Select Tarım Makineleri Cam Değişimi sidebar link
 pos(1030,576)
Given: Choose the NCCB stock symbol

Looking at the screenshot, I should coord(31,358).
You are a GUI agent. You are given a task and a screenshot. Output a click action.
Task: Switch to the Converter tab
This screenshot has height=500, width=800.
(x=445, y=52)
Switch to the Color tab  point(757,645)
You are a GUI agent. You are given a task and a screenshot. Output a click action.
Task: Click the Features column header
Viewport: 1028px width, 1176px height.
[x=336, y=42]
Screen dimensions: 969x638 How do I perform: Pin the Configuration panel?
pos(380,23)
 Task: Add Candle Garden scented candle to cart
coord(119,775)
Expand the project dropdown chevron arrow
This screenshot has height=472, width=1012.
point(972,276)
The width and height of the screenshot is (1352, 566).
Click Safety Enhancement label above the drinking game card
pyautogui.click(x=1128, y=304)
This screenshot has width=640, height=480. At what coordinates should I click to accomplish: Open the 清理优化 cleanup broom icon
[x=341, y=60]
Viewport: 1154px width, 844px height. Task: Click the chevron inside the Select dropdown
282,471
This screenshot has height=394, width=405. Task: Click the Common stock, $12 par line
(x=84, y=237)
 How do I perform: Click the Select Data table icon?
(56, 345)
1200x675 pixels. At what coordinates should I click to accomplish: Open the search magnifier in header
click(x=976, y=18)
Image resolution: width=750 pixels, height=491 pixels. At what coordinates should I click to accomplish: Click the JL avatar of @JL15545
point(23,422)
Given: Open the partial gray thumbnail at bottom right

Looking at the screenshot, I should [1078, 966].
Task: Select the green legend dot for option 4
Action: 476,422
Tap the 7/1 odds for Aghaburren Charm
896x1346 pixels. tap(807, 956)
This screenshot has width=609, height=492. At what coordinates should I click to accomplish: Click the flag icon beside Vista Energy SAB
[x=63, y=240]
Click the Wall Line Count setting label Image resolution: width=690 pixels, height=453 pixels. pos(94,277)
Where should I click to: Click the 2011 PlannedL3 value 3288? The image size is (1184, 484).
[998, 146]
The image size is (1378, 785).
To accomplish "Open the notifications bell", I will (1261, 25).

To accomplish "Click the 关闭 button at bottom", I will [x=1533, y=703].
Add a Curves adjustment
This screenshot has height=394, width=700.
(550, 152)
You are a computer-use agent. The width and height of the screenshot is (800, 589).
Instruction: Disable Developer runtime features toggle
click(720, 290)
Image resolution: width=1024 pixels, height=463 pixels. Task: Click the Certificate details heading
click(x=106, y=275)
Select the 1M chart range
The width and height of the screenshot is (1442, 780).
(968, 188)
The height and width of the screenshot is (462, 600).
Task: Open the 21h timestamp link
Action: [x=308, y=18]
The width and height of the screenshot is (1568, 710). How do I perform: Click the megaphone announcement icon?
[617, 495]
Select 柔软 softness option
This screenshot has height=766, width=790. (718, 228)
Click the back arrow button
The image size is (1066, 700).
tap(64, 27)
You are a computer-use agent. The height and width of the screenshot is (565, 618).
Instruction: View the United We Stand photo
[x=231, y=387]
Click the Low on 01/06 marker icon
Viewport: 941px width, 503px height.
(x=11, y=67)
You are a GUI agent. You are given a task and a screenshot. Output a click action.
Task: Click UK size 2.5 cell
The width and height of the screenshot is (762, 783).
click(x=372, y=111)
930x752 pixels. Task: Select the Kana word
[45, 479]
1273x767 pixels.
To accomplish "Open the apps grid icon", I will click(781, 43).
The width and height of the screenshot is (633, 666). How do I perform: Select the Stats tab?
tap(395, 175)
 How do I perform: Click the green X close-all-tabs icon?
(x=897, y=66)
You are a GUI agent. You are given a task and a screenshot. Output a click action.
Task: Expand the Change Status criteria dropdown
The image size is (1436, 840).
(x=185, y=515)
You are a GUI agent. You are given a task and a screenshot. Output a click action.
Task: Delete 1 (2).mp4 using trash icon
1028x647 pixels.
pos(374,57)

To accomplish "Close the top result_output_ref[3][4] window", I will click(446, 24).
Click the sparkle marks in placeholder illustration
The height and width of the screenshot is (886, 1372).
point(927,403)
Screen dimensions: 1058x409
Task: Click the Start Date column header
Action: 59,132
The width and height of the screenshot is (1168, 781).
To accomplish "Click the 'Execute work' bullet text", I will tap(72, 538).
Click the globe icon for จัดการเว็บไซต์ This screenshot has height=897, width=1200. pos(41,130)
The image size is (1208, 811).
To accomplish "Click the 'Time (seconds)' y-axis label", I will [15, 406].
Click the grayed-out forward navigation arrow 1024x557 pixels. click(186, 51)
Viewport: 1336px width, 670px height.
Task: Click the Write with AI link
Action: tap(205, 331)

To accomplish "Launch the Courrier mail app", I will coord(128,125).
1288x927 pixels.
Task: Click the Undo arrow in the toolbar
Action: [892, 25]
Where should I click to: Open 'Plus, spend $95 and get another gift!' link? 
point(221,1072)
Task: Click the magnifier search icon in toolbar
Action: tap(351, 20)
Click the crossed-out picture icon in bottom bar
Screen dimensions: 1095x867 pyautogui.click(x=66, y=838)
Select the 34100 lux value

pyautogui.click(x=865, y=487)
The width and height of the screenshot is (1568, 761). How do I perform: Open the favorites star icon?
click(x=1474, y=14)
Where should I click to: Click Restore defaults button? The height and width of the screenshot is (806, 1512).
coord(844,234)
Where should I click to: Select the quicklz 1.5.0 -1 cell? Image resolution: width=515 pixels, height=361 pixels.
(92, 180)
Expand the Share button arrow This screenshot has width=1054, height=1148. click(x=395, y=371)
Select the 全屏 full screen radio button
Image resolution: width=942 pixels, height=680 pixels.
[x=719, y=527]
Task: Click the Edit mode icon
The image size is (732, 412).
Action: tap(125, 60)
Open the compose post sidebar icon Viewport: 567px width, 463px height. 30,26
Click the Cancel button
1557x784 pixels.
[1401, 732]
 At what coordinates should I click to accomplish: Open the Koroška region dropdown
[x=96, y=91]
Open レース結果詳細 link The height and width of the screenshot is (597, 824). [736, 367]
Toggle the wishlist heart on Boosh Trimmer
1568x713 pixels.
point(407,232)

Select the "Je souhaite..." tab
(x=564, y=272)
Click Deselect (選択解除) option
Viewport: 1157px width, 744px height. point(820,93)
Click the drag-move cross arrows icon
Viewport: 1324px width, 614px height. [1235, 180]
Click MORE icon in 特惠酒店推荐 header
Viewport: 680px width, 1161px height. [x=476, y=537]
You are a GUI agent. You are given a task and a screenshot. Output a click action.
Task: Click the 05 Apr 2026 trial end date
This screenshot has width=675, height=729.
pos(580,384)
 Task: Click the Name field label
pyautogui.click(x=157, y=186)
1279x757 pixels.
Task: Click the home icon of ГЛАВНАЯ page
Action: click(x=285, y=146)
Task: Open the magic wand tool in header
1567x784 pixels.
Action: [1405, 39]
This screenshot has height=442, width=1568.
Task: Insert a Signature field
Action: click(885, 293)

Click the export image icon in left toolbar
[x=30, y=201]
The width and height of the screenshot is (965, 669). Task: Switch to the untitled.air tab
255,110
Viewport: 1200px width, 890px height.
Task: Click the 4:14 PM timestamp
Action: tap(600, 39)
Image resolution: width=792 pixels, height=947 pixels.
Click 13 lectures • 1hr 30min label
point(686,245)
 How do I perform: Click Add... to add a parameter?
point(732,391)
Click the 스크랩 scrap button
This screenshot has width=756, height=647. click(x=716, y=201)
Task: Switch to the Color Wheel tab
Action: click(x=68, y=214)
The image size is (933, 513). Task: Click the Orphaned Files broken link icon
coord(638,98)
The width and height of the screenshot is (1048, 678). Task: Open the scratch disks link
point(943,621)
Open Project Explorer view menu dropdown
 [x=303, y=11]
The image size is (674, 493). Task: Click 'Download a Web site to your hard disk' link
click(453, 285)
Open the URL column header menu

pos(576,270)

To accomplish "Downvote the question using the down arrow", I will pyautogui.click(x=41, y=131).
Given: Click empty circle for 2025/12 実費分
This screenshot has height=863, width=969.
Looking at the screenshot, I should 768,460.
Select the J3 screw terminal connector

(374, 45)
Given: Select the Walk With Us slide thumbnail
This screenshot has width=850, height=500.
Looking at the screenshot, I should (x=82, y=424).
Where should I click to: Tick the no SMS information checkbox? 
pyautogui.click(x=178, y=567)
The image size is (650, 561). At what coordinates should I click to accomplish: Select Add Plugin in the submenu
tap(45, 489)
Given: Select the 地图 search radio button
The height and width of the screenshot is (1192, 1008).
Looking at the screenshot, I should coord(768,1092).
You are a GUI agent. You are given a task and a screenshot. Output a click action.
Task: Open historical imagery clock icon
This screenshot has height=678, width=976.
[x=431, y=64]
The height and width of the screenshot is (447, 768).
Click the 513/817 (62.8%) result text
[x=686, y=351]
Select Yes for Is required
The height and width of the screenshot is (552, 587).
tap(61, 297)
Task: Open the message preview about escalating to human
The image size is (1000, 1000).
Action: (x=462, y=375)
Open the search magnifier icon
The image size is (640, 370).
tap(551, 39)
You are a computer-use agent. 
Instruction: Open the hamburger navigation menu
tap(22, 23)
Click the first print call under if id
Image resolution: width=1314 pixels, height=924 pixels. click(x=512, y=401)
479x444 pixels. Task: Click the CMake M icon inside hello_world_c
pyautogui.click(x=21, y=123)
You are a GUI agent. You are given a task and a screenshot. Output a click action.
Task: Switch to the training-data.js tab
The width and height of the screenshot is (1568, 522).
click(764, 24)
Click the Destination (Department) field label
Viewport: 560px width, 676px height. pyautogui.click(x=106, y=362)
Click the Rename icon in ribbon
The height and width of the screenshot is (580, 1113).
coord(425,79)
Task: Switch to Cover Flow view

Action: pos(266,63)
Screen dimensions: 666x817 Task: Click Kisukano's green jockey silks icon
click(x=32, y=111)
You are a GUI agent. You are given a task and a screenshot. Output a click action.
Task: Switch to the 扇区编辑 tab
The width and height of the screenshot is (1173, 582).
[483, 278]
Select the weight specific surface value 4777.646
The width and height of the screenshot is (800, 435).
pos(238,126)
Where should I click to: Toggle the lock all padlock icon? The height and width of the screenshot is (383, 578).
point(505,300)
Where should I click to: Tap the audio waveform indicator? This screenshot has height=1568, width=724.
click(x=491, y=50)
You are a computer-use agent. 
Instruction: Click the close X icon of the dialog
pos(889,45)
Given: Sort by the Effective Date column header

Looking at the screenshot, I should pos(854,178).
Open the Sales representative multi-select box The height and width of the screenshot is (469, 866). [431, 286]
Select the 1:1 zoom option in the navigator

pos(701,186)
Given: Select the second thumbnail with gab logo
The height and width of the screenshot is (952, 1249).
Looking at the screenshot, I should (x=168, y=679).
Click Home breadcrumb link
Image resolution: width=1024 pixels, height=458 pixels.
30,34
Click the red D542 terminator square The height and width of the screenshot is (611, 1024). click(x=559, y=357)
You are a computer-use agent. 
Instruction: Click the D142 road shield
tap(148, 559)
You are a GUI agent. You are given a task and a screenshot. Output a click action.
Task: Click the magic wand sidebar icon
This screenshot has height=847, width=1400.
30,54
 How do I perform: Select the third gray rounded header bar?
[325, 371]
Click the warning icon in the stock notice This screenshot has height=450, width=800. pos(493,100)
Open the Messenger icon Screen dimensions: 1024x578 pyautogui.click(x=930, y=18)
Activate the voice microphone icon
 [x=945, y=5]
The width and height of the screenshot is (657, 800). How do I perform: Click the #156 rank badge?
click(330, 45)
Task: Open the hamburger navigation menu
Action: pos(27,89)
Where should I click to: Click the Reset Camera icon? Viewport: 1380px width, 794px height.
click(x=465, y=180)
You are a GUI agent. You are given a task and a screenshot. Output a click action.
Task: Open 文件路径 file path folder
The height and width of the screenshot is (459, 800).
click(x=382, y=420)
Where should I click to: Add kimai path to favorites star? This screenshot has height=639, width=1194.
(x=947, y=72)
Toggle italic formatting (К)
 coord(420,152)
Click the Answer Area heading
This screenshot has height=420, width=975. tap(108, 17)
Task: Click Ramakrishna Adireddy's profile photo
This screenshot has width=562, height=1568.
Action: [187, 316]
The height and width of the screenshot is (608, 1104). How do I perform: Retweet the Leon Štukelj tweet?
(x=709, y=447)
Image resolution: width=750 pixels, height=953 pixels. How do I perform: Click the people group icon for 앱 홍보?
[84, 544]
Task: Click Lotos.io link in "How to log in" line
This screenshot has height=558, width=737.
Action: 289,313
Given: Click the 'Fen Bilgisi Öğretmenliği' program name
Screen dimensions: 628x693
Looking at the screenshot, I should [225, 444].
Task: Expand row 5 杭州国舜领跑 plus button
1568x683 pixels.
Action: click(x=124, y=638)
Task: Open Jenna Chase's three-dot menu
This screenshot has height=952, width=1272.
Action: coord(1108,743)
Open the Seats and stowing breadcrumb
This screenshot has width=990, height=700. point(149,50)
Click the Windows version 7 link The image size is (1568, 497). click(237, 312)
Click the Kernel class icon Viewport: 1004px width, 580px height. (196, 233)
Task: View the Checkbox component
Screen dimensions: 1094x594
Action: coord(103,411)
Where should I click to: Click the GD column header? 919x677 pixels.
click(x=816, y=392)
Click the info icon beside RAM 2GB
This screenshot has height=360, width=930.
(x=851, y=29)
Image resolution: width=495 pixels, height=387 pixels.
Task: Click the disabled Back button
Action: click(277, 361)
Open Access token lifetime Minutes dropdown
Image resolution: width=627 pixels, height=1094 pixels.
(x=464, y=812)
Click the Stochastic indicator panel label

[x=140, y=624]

## WHAT YOU ARE ASKED TO DO:
From the data above, output only the lines between the line containing "Click the first print call under if id" and the line containing "Task: Switch to the training-data.js tab", inclusive, exactly as written.

## RESPONSE:
Click the first print call under if id
Image resolution: width=1314 pixels, height=924 pixels. click(x=512, y=401)
479x444 pixels. Task: Click the CMake M icon inside hello_world_c
pyautogui.click(x=21, y=123)
You are a GUI agent. You are given a task and a screenshot. Output a click action.
Task: Switch to the training-data.js tab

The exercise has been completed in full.